[Travail demandé]
Rédigez la suite de l'article sur Meng Hongwei, en partant de sa dernière phrase.

[Texte proposé]
↓↓↓

Meng Hongwei au congrès mondial d'Interpol (Singapour), le 4 Juin 2017
Meng Hongwei au congrès mondial d’Interpol (Singapour), le 4 Juin 2017

Meng Hongwei, un homme sur le fil depuis 2012.

En 2012, l’ancien président d’Interpol voit d’un mauvais œil l’arrivée au pouvoir de Xi Jinping. Son clan politique est opposé au sien. Comme de coutume dans les pays autoritaires, le nouveau président lance une vaste – et populaire – politique anti-corruption afin de se débarrasser de ses adversaires et de conforter son assise. Le mentor de Meng Hongwei, Zhou Yongkang, en fait les frais. Il est arrêté en 2014 et condamné à la prison à vie au terme d’un procès à huis clos. Néanmoins, l’état du rapport de force politique se stabilise et Meng Hongwei échappe au couperet de la répression. Cet équilibre précaire sera finalement bouleversé par le renouvellement du personnel politique en faveur de Xi Jinping à l’occasion du XIXe congrès du Parti (octobre 2017).

Une arrestation à rebours de la diplomatie et de la politique internationale chinoise.

L’avantage définitif pris par Xi Jinping sur ses opposants en 2017 a fragilisé Meng Hongwei, mais ce dernier pouvait légitimement se penser couvert par sa fonction. En premier lieu, à en croire la propagande enthousiaste des médias chinois à l’égard d’Interpol, l’homme n’a pas démérité dans sa chasse aux fugitifs chinois. Selon Xinhua (un média gouvernemental), près de la moitié d’entre eux avaient été arrêtés grâce au concours l’agence internationale, fin 2017. De plus, cette position offrait à Meng Hongwei une visibilité internationale théoriquement assez importante pour le préserver d’une décision arbitraire. Enfin, sa nomination à ce poste ainsi que sa présence épaulait la politique internationale chinoise d’occupation progressive du terrain au sein des organisations internationales.

↑↑↑

[Extrait de données]
↓↓↓

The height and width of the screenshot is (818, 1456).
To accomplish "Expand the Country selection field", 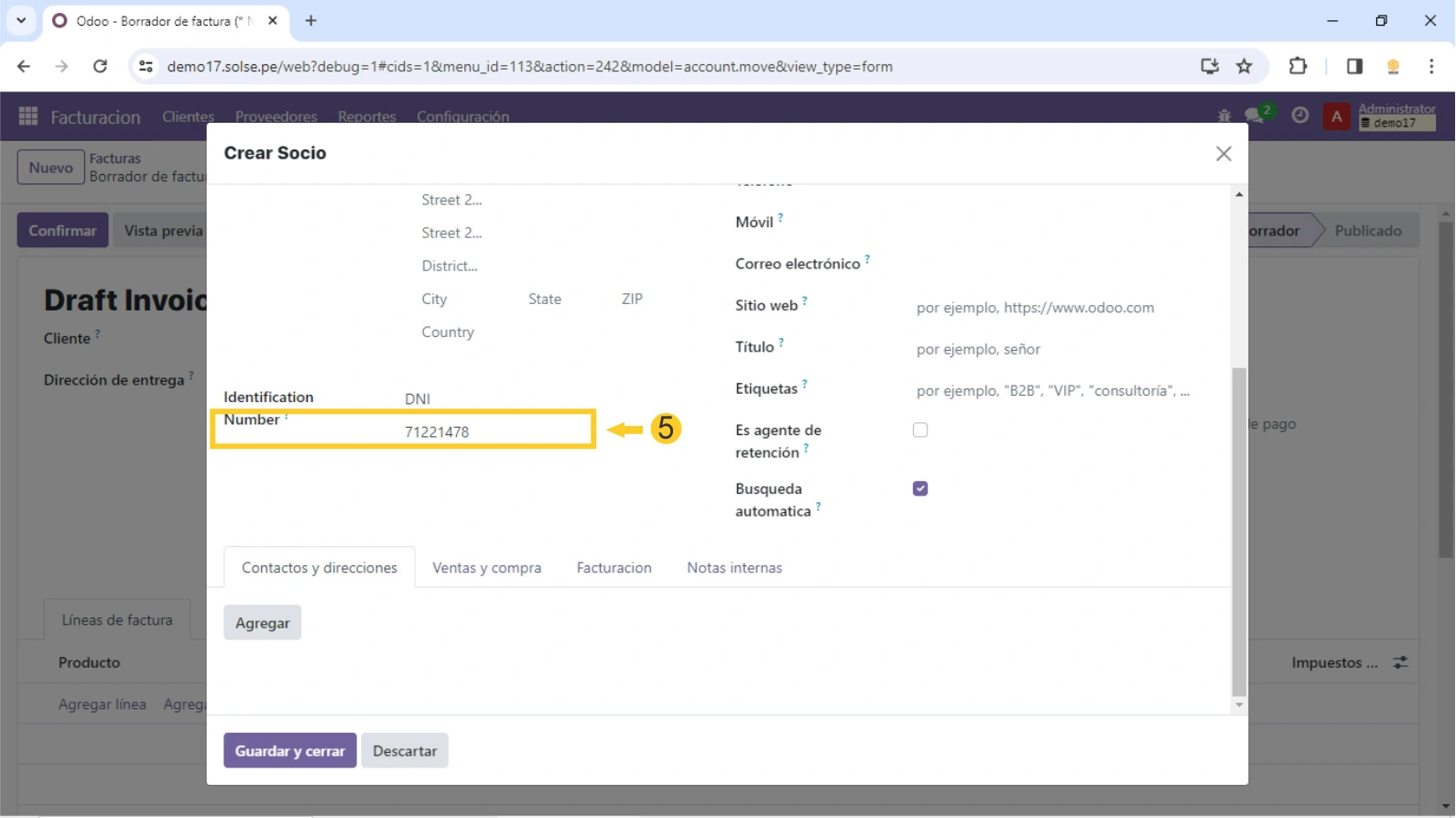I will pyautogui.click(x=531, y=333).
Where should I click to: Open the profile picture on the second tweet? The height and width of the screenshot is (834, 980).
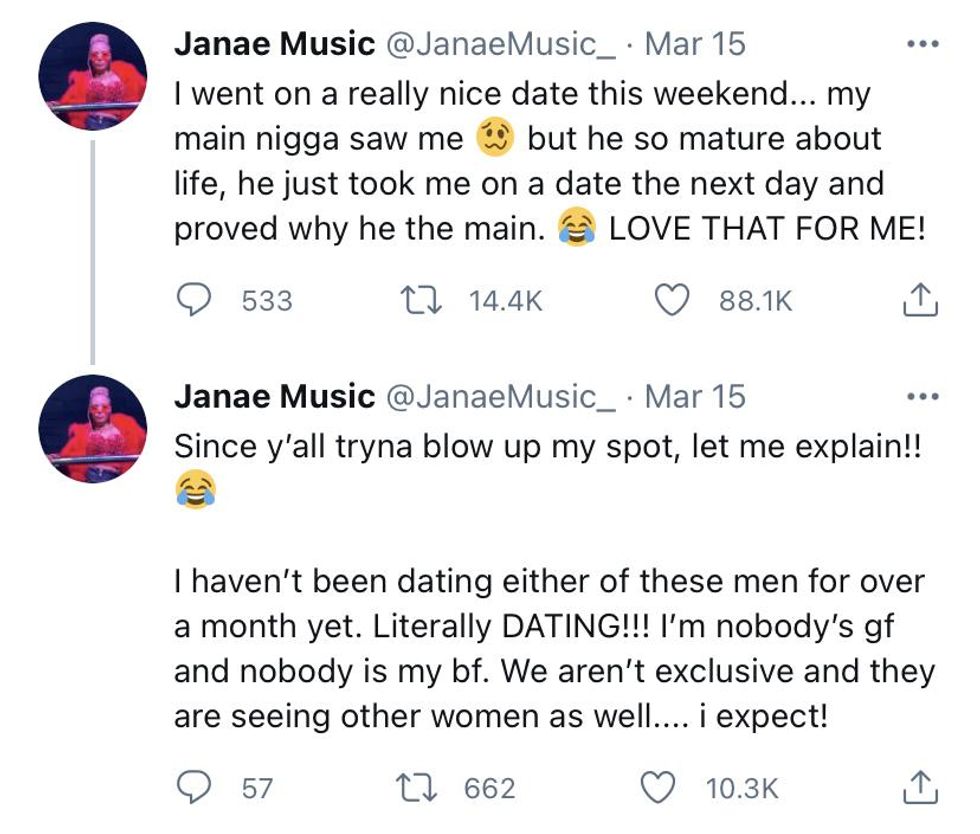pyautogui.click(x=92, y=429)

↑↑↑

[Réponse rédigée]
Pourtant, malgré toutes ces barrières, Meng Hongwei a non seulement été arrêté, mais le gouvernement chinois a encore attendu deux longues semaines avant d’informer Interpol.

L’affaire Meng Hongwei, un révélateur des priorités du régime politique chinois.

Cet événement donne un indice du rapport de force politique à l’intérieur de la Chine. Mais surtout, il constitue un message fort envoyé par le gouvernement chinois: le renforcement du pouvoir de Xi Jinping est une priorité absolue.

En effet, la nomination d’un individu contesté à ce poste, puis son arrestation brutale, sans notification, est une offense conséquente à l’égard d’Interpol. Elle passera sans doute l’envie aux organisations internationales d’engager des Chinois à de hautes responsabilités, et enraye en tout cas la crédibilité chinoise auprès d’elles.

Néanmoins, aucune de ces conséquences n’est assez importante pour venir frustrer la purge du Parti. Cette arrestation, comme beaucoup d’autres, étaye l’idée selon laquelle la politique extérieure chinoise est absolument subordonnée aux exigences de la politique intérieure de Xi Jinping. Une politique qui se lit à l’aune de deux inconditionnels : rester au pouvoir, et sauver le Parti.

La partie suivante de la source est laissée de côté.